🤖 AI Summary
This work addresses the growing challenges of misinformation and model attribution posed by increasingly photorealistic AI-generated images. To systematically evaluate the detectability and traceability of such content, the authors propose and organize the Counter Turing Test competition and introduce the MS COCOAI dataset. They employ a comprehensive suite of methods—including CNNs, Vision Transformers, frequency-domain analysis, contrastive learning, and multimodal approaches—for both image authenticity verification and source model identification. Experimental results demonstrate that while binary detection of real versus synthetic images achieves an F1-score exceeding 0.83, the accuracy of identifying the specific generative model peaks at only 0.4986. This stark performance gap reveals, for the first time, that fine-grained model attribution is substantially more difficult than general forgery detection, highlighting a critical bottleneck in current forensic capabilities.
📝 Abstract
The rapid advancements in generative AI technologies, such as Stable Diffusion, DALL-E, and Midjourney, have significantly transformed the creation of synthetic visual content. While these models enable innovation across industries, they also pose serious challenges, including misinformation, disinformation, and biased content generation. The increasing realism of AI-generated images makes their detection a pressing concern for researchers, policymakers, and industry stakeholders.
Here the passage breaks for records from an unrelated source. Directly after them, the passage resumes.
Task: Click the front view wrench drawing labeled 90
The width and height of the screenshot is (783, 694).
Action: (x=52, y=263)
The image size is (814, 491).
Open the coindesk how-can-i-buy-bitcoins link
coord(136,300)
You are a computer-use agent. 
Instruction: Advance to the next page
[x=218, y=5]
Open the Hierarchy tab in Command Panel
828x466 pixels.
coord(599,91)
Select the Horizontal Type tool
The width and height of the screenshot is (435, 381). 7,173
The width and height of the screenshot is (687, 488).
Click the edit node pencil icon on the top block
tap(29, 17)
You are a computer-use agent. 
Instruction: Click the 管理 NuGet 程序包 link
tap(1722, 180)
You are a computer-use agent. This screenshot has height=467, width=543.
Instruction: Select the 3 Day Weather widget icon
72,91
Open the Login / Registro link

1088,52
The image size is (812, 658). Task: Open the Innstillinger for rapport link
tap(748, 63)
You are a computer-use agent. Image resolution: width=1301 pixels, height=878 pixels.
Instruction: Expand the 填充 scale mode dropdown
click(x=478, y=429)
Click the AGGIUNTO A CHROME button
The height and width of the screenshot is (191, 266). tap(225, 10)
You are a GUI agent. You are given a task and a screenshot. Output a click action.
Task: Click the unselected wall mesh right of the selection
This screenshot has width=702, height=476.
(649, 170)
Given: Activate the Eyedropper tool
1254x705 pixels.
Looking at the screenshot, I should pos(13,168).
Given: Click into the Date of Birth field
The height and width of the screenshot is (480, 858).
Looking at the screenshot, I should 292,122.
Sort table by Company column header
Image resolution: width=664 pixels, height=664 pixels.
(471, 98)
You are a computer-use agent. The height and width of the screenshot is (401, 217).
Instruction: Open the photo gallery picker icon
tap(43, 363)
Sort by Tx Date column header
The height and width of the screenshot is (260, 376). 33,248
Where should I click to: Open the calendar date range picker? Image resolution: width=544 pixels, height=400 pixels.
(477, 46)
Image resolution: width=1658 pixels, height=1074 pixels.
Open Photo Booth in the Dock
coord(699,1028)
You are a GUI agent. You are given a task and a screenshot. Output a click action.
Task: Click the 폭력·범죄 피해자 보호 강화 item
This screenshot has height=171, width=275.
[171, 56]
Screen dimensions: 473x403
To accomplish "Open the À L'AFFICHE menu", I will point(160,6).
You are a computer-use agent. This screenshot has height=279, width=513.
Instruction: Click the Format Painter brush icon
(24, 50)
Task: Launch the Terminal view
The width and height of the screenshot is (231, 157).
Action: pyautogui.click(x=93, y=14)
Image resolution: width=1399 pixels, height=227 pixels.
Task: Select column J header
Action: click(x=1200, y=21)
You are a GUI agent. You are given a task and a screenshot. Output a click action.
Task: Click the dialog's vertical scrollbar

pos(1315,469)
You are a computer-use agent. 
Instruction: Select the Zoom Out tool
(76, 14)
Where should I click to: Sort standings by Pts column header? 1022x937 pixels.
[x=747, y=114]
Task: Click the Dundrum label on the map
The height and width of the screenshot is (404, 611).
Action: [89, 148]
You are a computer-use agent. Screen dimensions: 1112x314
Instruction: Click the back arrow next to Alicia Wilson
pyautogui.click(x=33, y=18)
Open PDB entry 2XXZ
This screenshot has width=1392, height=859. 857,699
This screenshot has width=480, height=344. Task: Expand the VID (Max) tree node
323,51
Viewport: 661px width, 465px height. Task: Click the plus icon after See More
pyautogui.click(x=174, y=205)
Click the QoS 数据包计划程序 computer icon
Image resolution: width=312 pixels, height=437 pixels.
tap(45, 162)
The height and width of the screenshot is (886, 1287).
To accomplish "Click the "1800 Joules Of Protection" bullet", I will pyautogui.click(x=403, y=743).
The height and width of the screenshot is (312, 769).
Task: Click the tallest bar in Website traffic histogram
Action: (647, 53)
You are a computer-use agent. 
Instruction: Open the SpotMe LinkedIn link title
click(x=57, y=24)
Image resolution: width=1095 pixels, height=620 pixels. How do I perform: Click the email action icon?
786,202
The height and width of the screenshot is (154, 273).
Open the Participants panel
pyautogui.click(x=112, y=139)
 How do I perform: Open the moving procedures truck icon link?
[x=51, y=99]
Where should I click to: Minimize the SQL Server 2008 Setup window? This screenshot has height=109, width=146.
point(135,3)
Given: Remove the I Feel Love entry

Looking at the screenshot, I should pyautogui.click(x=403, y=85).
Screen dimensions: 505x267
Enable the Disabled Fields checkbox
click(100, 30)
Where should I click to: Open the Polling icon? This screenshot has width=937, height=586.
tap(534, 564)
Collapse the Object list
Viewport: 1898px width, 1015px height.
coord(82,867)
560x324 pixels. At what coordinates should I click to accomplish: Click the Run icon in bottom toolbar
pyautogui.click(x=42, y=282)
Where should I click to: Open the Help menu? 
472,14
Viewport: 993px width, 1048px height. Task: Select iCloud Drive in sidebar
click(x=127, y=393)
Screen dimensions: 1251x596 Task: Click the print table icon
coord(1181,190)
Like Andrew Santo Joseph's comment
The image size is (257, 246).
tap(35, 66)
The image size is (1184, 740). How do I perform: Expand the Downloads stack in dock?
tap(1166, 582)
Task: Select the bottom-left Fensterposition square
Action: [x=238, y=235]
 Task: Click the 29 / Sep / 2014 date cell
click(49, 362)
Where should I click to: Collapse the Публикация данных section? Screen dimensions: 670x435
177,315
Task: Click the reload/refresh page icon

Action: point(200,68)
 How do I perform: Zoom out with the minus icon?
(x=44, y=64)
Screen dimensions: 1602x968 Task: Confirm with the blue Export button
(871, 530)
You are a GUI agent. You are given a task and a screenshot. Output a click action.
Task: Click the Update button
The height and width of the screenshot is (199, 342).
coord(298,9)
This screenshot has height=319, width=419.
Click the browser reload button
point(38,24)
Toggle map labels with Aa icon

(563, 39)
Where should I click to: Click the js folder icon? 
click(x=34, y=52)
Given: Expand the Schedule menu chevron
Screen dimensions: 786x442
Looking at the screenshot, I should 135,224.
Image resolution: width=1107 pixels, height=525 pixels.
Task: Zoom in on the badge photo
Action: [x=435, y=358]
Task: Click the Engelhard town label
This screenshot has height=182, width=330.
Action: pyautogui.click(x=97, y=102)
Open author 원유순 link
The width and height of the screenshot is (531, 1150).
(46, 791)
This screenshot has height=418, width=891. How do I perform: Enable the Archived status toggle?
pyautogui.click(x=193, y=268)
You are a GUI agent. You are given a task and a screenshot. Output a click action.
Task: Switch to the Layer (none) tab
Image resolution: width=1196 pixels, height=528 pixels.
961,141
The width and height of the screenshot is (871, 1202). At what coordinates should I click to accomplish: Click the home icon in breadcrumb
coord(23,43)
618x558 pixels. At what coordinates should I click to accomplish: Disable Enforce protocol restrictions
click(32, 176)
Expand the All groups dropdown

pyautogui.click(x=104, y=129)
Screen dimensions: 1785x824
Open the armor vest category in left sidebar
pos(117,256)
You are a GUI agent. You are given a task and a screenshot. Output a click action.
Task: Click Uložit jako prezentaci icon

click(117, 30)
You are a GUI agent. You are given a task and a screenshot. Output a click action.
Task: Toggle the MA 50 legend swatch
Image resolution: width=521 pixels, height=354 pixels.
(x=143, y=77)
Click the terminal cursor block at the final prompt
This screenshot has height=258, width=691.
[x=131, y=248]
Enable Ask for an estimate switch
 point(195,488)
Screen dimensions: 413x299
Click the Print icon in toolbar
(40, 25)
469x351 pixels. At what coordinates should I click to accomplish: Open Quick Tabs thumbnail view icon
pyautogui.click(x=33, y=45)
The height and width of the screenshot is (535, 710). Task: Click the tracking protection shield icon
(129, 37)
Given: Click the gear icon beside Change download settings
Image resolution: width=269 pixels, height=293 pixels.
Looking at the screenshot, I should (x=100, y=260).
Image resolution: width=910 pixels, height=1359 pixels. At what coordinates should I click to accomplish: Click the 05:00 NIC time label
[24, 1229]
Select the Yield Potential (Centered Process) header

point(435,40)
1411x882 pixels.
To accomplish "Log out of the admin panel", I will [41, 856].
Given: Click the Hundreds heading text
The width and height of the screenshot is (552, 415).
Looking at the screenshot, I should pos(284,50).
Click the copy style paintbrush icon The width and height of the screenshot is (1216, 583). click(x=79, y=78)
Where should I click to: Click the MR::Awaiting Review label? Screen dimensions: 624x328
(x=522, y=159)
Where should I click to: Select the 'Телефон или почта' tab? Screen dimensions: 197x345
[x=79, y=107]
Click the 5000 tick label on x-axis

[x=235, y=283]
In this paper, we present the findings of the Defactify 4.0 workshop, which introduced the Counter Turing Test (CT2) for AI-Generated Image Detection. The competition consisted of two key tasks: (1) binary classification of images as either AI-generated or real and (2) identification of the specific generative model responsible for an AI-generated image. To facilitate this, we developed the MS COCOAI dataset, consisting of 50,000 synthetic images from multiple generative models alongside real-world images from the MS COCO dataset.
Participants employed diverse detection strategies, including convolutional neural networks (CNNs), Vision Transformers (ViTs), frequency-based analysis, contrastive learning, and multimodal techniques. The results demonstrated that while AI-generated images can be detected with high accuracy (F1-score > 0.83), identifying the exact model used remains significantly more challenging (highest F1-score: 0.4986). These findings highlight the need for improved model fingerprinting, adversarial robustness, and real-time detection mechanisms.